» **Task instructions**:
From the first line of the data through the line containing "Lisa Simpson Skull Halloween Vinyl Iron-On", return each line exactly.

++++++++++++++++++++

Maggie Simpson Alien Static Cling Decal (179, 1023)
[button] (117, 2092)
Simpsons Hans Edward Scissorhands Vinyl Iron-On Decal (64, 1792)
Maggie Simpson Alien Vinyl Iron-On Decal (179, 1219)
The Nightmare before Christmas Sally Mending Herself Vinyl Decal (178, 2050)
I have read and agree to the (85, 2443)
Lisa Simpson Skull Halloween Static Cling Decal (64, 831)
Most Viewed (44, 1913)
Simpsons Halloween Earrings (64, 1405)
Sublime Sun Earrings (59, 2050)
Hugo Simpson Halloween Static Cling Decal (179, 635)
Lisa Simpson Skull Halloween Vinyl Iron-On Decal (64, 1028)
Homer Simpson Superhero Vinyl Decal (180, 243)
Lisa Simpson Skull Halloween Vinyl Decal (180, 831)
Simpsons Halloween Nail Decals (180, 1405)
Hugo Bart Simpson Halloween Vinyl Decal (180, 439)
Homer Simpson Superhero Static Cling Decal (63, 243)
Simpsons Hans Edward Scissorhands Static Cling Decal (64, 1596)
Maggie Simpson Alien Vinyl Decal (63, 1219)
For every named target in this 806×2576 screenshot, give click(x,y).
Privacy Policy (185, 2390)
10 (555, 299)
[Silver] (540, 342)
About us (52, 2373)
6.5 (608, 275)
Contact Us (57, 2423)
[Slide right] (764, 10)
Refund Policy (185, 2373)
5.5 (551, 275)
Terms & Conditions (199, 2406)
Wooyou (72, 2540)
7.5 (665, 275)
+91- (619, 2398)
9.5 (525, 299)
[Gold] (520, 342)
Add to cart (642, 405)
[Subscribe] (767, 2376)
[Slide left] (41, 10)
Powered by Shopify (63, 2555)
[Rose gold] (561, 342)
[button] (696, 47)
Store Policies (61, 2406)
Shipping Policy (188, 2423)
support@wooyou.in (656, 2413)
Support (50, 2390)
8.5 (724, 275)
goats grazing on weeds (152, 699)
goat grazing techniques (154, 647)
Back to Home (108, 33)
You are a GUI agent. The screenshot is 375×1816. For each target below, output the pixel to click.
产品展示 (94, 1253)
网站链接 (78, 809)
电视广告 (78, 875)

++++++++++++++++++++

» **Written reply**:
Maggie Simpson Alien Static Cling Decal (179, 1023)
[button] (117, 2092)
Simpsons Hans Edward Scissorhands Vinyl Iron-On Decal (64, 1792)
Maggie Simpson Alien Vinyl Iron-On Decal (179, 1219)
The Nightmare before Christmas Sally Mending Herself Vinyl Decal (178, 2050)
I have read and agree to the (85, 2443)
Lisa Simpson Skull Halloween Static Cling Decal (64, 831)
Most Viewed (44, 1913)
Simpsons Halloween Earrings (64, 1405)
Sublime Sun Earrings (59, 2050)
Hugo Simpson Halloween Static Cling Decal (179, 635)
Lisa Simpson Skull Halloween Vinyl Iron-On Decal (64, 1028)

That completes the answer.